Canada’s New Anti-Spam Law Is Both Horrifying and Stupid

Fine ‘em!

Photo by MIKE CLARKE/AFP/Getty Images

Junk mail is irritating. For most of us, the solution to this irritation is to use a spam filter. But starting July 1, Canadians will have another option: Take spammers to court—for millions of dollars.

That’s the upshot of a new law going into effect today—Canada Day, in fact—that’s designed to protect Canadians from the apparently overwhelming and savage threat of receiving unwanted advertisements in your inbox. For now, companies, nonprofits, and charities will have to prove they obtained “implied consent” to spam you; starting in 2017, they’ll have to obtain “express consent” before emailing you an ad, requiring you to explicitly opt in to their spam.
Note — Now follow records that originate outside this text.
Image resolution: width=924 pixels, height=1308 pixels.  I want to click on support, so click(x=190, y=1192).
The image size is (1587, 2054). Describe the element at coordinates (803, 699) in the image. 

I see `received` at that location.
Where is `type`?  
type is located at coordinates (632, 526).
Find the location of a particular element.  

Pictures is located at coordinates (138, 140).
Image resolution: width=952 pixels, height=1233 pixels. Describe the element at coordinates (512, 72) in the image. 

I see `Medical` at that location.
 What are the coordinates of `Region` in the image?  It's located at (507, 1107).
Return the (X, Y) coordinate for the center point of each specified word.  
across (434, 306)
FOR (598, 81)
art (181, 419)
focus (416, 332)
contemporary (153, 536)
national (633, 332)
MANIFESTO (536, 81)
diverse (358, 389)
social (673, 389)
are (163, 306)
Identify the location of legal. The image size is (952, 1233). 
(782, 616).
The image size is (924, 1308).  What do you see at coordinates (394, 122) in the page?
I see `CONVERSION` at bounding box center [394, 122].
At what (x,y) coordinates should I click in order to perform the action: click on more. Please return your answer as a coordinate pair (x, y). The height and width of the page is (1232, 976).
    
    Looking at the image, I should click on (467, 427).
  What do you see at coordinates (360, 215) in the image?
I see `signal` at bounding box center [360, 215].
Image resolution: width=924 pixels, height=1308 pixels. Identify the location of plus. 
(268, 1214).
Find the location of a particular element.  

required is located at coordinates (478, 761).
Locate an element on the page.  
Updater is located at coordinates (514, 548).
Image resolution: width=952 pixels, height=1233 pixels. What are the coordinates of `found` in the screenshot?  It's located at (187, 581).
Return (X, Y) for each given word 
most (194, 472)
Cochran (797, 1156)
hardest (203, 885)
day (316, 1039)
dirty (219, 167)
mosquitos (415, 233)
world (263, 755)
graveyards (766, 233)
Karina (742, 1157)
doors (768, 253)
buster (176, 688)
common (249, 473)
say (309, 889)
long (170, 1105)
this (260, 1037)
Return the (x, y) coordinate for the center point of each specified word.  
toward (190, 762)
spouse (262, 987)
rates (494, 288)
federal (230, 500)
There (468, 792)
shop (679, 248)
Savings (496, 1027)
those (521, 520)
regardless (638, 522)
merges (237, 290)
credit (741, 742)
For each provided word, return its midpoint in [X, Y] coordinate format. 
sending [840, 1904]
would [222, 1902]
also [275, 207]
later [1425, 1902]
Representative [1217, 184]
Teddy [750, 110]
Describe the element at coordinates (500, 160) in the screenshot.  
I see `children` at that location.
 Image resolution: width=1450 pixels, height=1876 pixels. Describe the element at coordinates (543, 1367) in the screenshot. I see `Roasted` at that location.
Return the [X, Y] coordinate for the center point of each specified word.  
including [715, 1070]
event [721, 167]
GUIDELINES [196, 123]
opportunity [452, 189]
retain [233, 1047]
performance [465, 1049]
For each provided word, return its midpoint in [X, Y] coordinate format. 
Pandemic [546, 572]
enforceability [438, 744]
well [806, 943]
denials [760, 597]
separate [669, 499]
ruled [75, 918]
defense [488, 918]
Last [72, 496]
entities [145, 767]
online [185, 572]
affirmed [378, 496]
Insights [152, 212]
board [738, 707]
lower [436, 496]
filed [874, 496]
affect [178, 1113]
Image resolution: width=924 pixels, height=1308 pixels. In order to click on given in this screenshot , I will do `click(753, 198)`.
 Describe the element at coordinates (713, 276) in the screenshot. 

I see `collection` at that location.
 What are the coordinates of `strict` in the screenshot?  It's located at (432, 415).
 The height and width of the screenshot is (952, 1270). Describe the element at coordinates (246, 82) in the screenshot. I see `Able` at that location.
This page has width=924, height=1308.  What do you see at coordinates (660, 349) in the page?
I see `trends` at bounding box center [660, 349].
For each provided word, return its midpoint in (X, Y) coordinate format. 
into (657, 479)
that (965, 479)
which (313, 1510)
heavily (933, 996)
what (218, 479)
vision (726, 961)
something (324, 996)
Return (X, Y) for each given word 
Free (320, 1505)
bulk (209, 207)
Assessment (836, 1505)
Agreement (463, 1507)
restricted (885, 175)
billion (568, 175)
An individual who violates the law can be fined up to 1 million Canadian dollars—a company, 10 million Canadian dollars. (That’s $937,400 and $9.374 million in U.S. dollars, respectively.)*

Based on these pricey punishments, you might think Canada is plagued by a runaway junk mail crisis, each citizen inundated daily with an endless stream of malicious spam. But there’s no specific impetus behind the stringent new law, except perhaps Canadian legislators’ startlingly deep aversion to unsolicited emails. Small businesses throughout the country—who will now be forced to overhaul their marketing strategies or risk crippling fines—are especially terrified of violating the new law. They’re also put at a striking disadvantage: The law applies only to businesses within the country, so international companies can continue to spam willy-nilly. And the act applies to many nonprofits and charities as well, sharply restricted their traditional avenues for fundraising.

Why is Canada so eager to enact a law that severely restricts advertisers’ speech and handicaps small domestic businesses and charities? Most likely, the move is part of a broader trend in Canada and Europe to shield citizens’ privacy on the relatively untamed frontier of the Internet. Europe has recently enacted deeply misguided and censorial “right to be forgotten” laws, while Germany has gone a step further, forcing a citizen to delete private, consensual nude photos of his ex-girlfriend off his own computer. Not be outdone, the Supreme Court of British Columbia asserted its authority to censor every single search engine across the globe in June, controlling the information that people in other countries have access to.

Seen in the context of this headlong rush to trample speech and expression in the name of privacy, Canada’s new spam law isn’t that surprising. It is, however, deeply stupid. Because the law applies only to Canadian companies, it will reduce spam by just about 2 percent for the typical citizen. The law might be more effective if the United States agreed to play along and censor American companies’ advertisements. But the Supreme Court has consistently held that the First Amendment protects advertisers’ rights to get their information across to potential consumers—even if nobody wants to hear what they have to say. A law so broad as to capture virtually all email advertisements in its sweep would never pass constitutional muster. (The United States does have anti-spam laws of its own, but they are, by necessity, much more narrowly tailored.)

There is a chance, of course, that Europe might adopt similar anti-spam laws, thereby drawing more companies into a kind of worldwide web of commercial censorship. But so long as the First Amendment prevents the United States from joining the spam censorship club, the laws will remain essentially toothless. That’s probably a good thing: Irksome as junk mail may be, it’s never a good idea to hand governments the tools to control what information and ideas can and can’t be sent to us. Sometimes that information is annoying and unwanted. But a vigilant spam filter is a pretty small price to pay for Internet freedom. 

*Correction, July 1, 2014: This post originally misstated the value in American dollars of the fine to a company sending spam in Canada. It is $9.374 million, not $937.4 million.